++++ EXTRACT TO READ

Just a little dittie. Two of the 3 deer I, or my kid, have shot with bt's were found using what I call the "button hook." It's amazing how many times a deer will run off, and then "button hook" back around, and be dead on the ground within 20-30 yards of where he was shot in the first place. If you can't find your deer, try the "button hook."

THE JAMMER


----------



## RobaloSunrise

Just a little dittie. Two of the 3 deer I, or my kid, have shot with bt's were found using what I call the "button hook." It's amazing how many times a deer will run off, and then "button hook" back around, and be dead on the ground within 20-30 yards of where he was shot in the first place. If you can't find your deer, try the "button hook."


They will also head towards a source of water.


----------



## THE JAMMER

RobaloSunrise said:


> Just a little dittie. Two of the 3 deer I, or my kid, have shot with bt's were found using what I call the "button hook." It's amazing how many times a deer will run off, and then "button hook" back around, and be dead on the ground within 20-30 yards of where he was shot in the first place. If you can't find your deer, try the "button hook."
> 
> They will also head towards a source of water.


Roger that Robalo.

++++++++
++++ GIVEN INFORMATION

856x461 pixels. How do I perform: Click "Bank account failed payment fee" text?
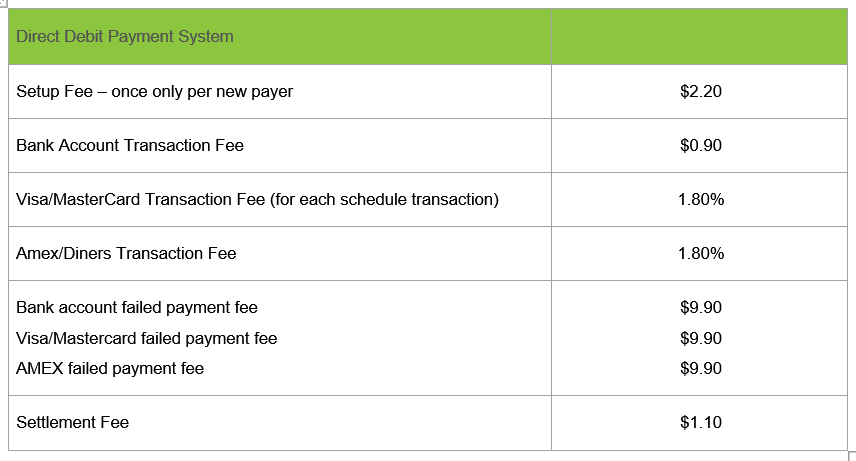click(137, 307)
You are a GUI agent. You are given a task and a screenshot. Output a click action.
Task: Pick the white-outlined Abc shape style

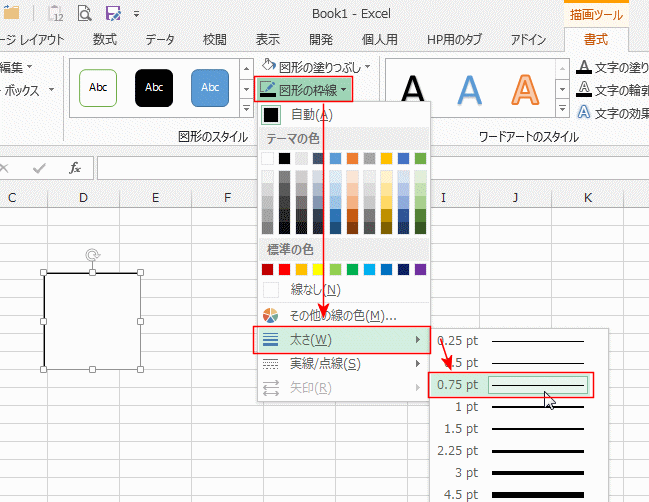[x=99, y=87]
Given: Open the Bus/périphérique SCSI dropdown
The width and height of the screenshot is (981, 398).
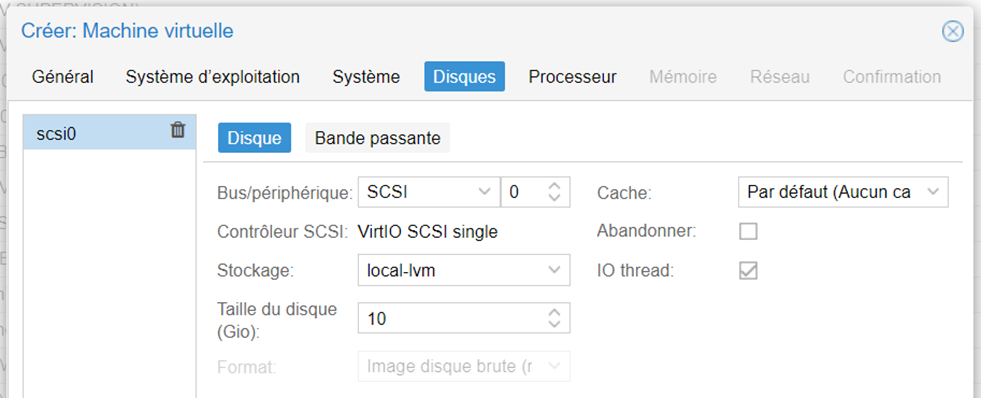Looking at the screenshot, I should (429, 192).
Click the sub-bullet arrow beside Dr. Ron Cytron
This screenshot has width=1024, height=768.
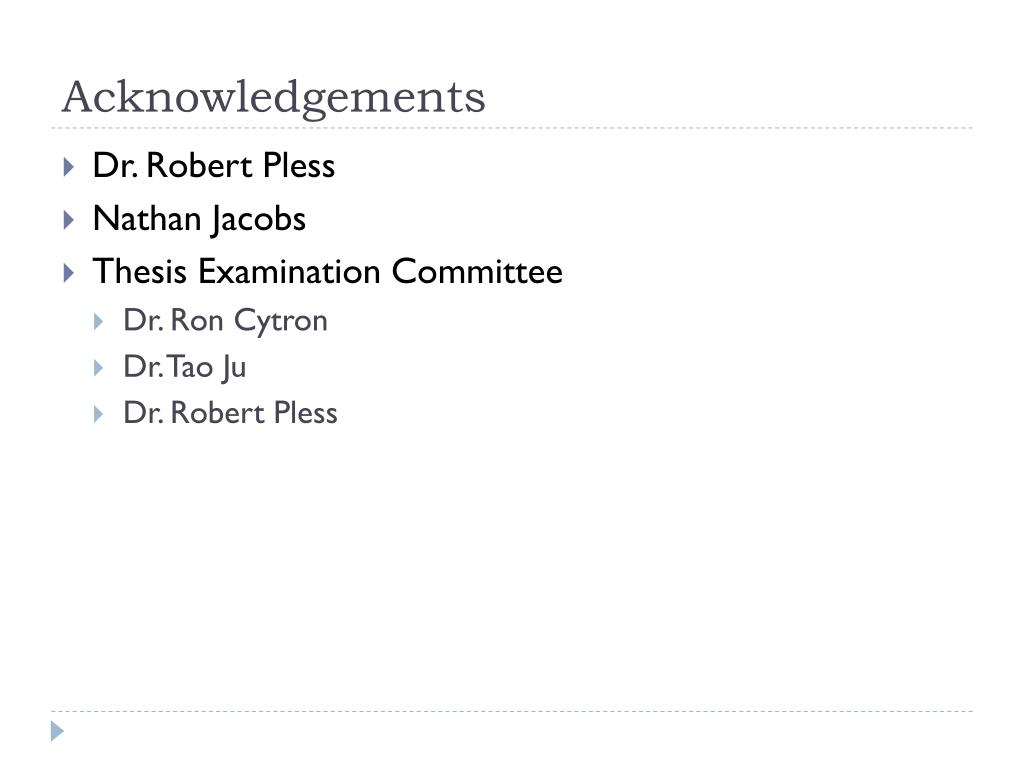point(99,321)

++++++++
++++ GIVEN INFORMATION

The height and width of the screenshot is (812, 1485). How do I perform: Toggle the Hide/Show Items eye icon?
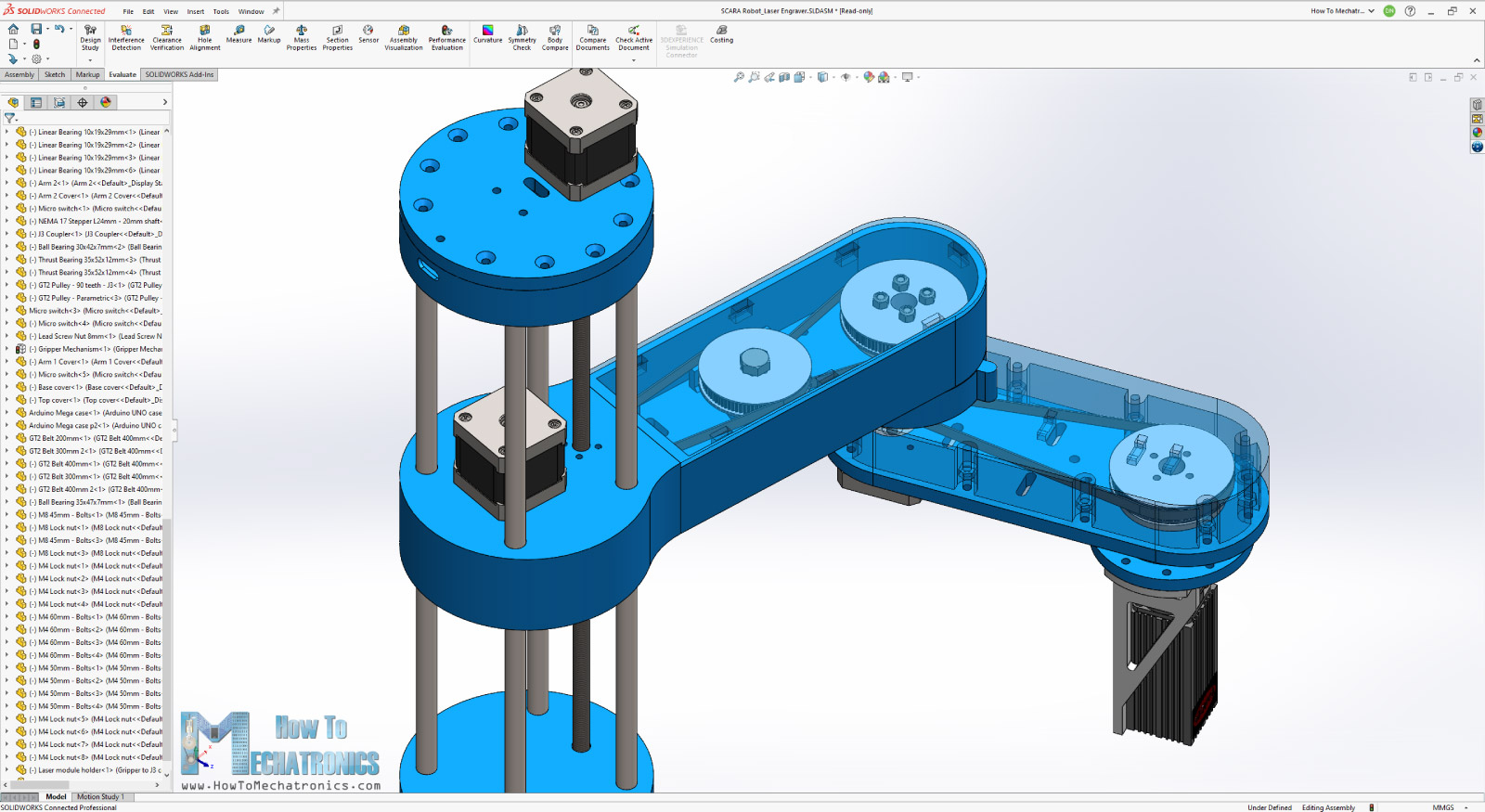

++++++++
++++ GIVEN INFORMATION

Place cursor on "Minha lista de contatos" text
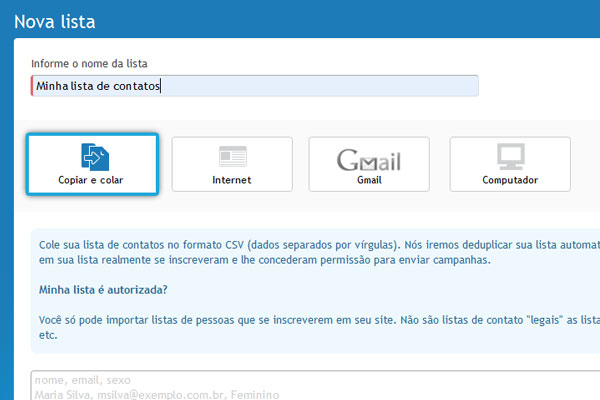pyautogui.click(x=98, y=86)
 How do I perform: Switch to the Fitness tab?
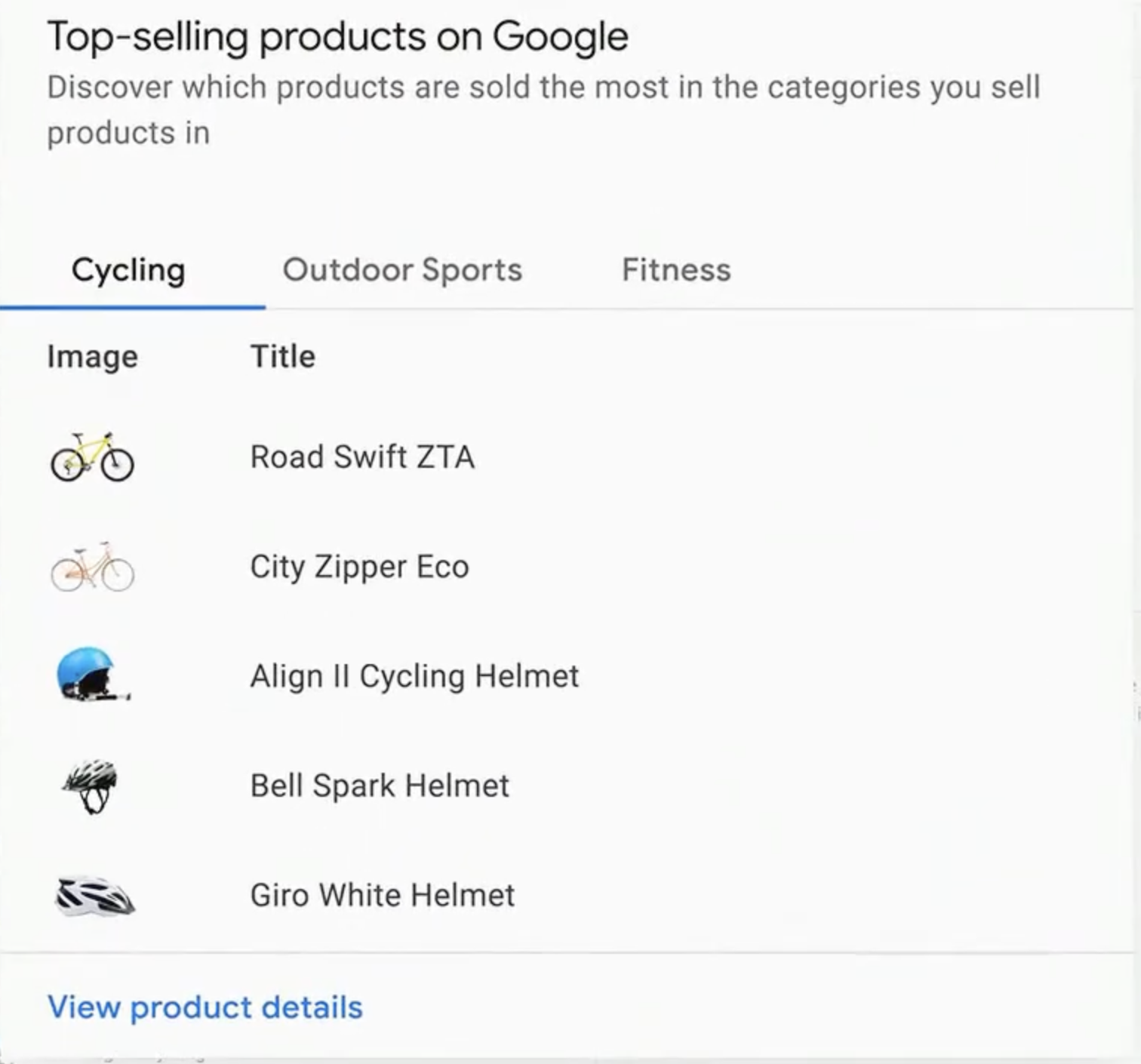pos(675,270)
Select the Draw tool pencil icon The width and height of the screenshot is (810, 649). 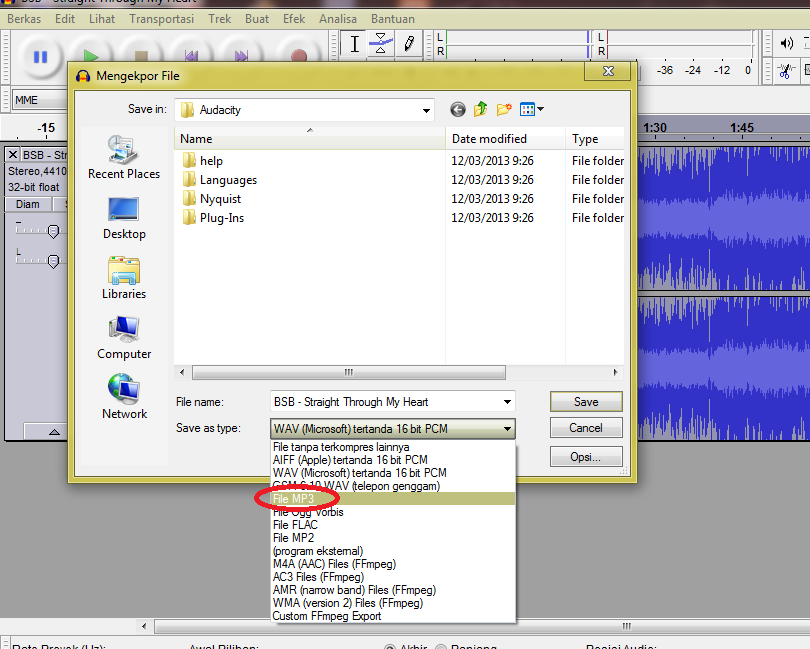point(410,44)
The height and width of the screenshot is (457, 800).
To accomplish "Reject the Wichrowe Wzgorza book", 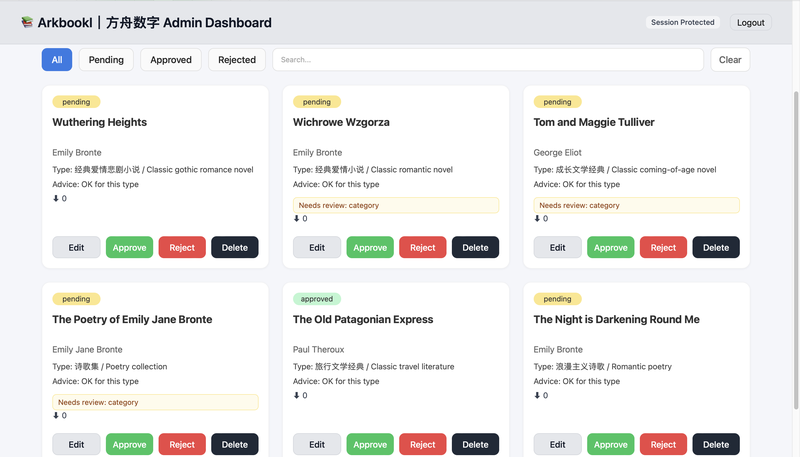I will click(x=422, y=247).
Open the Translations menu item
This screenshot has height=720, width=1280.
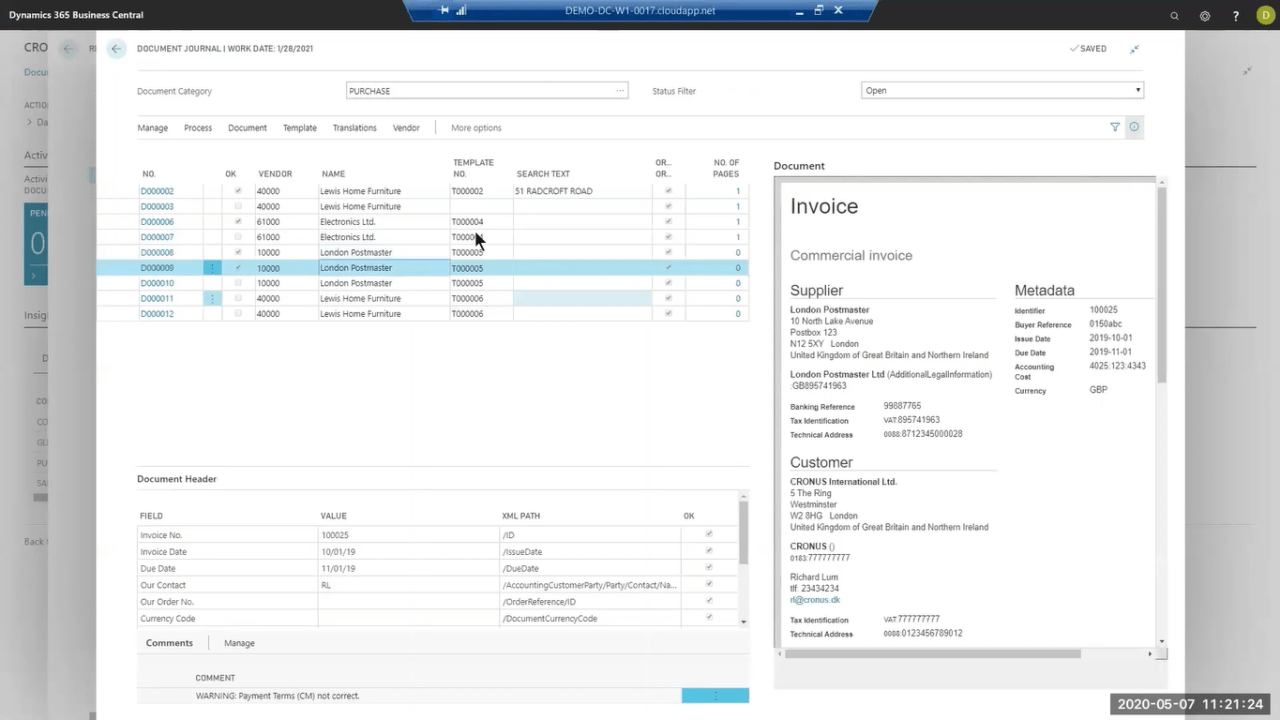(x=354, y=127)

++++++++

» DIRECTIONS
Reproduce the passage of the forum thread on finding shot deer from "## THE JAMMER" to "Roger that Robalo.". The rows play no part in this exercise.

» RESPONSE BOX
## THE JAMMER

RobaloSunrise said:


> Just a little dittie. Two of the 3 deer I, or my kid, have shot with bt's were found using what I call the "button hook." It's amazing how many times a deer will run off, and then "button hook" back around, and be dead on the ground within 20-30 yards of where he was shot in the first place. If you can't find your deer, try the "button hook."
> 
> They will also head towards a source of water.


Roger that Robalo.